Is there any truth to this? What’s it based on?
‘Japan just took Jeju’s sakura and cultivated them’
According to a story in the March 11 online edition of Daily Sports, published by South Korean daily JoongAng Ilbo, Washington, D.C., is home to the world’s most famous cherry festival, which is held every April. This year is the 101st edition of the festival, which began in 1912 when Japan gave 3,000 cherry trees to the U.S.
The trees were almost cut down during World War II because of American’s anger over Japan’s attack on Pearl Harbor on Dec. 7, 1941. According to the paper, the exiled Korean statesman Syngman Rhee, who would eventually become South Korea’s first president, saved the trees by saying they originally came from Jeju, not Japan. He held a tree-planting event in Washington, D.C., in 1943 and explained that their place of origin was said to be Japan because Korea was under Japanese colonial rule at the time.
“Japanese cherry trees are actually Jeju’s royal cherry trees. Japanese just took them and cultivated them,” Daily Sports reported.
‘No scholars recognize someiyoshino originating on Jeju’

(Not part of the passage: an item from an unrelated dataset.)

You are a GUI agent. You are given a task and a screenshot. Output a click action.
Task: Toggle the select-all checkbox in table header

Dr. Takeshi Kinoshita, a Teikyo University professor who specializes in ethnobotany, questions on his website why major South Korean newspapers, with almost annual regularity, continue to report the same claims about someiyoshino trees originating on Jeju.
A published author and member of the university’s faculty of pharmaceutical sciences, Kinoshita writes on his website that no scholars recognized someiyoshino trees originating on Jeju and this is apparently a distorted interpretation of the facts. He explains that someiyoshino trees are a species created by crossbreeding oshimazakura and edohigan cherry trees and oshimazakura aren’t native to Jeju.

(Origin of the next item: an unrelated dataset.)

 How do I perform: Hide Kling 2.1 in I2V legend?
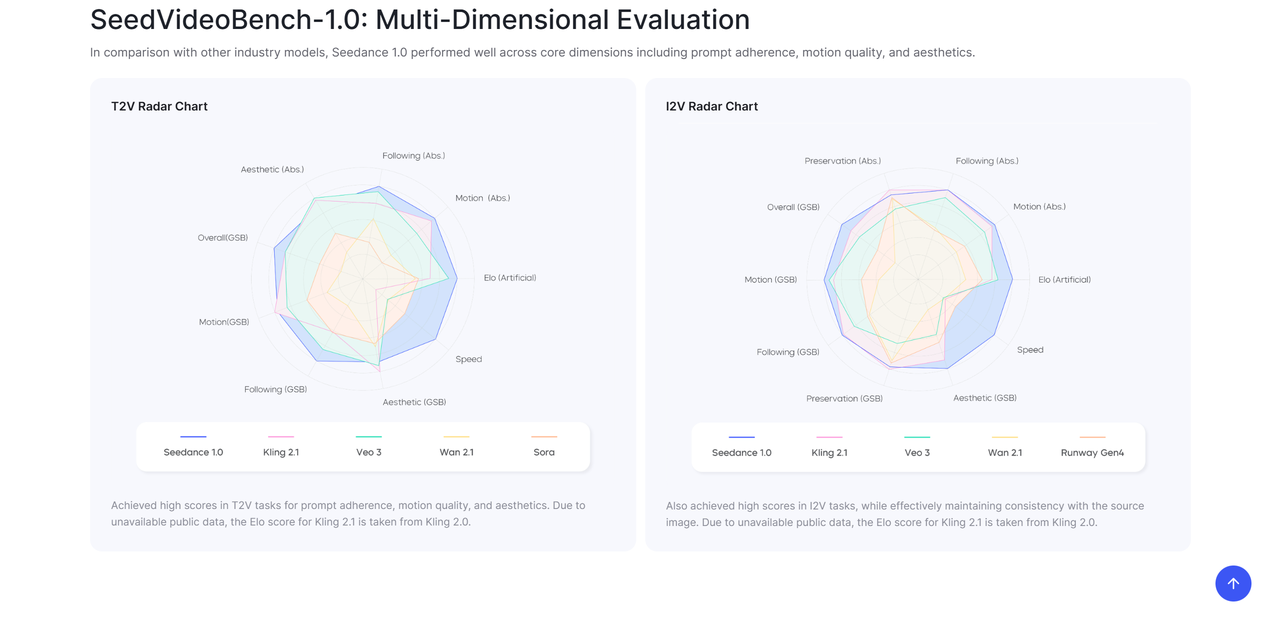pyautogui.click(x=829, y=452)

Also, someiyoshino was born out of cross pollination during Edo Period’s random gardening culture. The cherry species is reproduced not with seeds but via grafting, according to Kinoshita’s website.
Additionally, Kinoshita points out, a team composed of members of a research institute under the U.S. Department of Agriculture, Seoul National University and other organizations conducted DNA tests in 2007 on someiyoshino trees in Tokyo and Washington, D.C., and wild cherry trees on Jeju.
The team concluded that “the trees on Jeju Island are a unique species and are clearly different from someiyoshino trees, which are crossbred,” Kinoshita writes. The team, however, stressed cherry trees can easily crossbreed naturally and it needs more detailed research to conclude whether Jeju cherries are unique.
Kinoshita lists the reasons why he thinks the theory of someiyoshino originating in South Korea regularly appear in the country’s mainstream media, even though there is scientific evidence proving otherwise.
First, he writes, in prewar times, Japanese scholar Genichiro Koizumi of Kyoto Imperial University based the Korean origin theory on a misunderstanding, and yet South Korea continues to repeat it.
Then there was the movement to cut down cherry trees [in South Korea] that gained steam when the clearly anti-Japanese Roh Moo-hyun administration was formed. Groups who wanted to protect the trees, including Japanese people, revived the Korean origin theory as a persuasion tactic.
Finally, Kinoshita states “it is easier to understand if you think of (South Korea) as trying to copy Japanese cultural assets and make them Korean,” adding that he fears the country may be cleverly conducting organized “cultural terrorism.”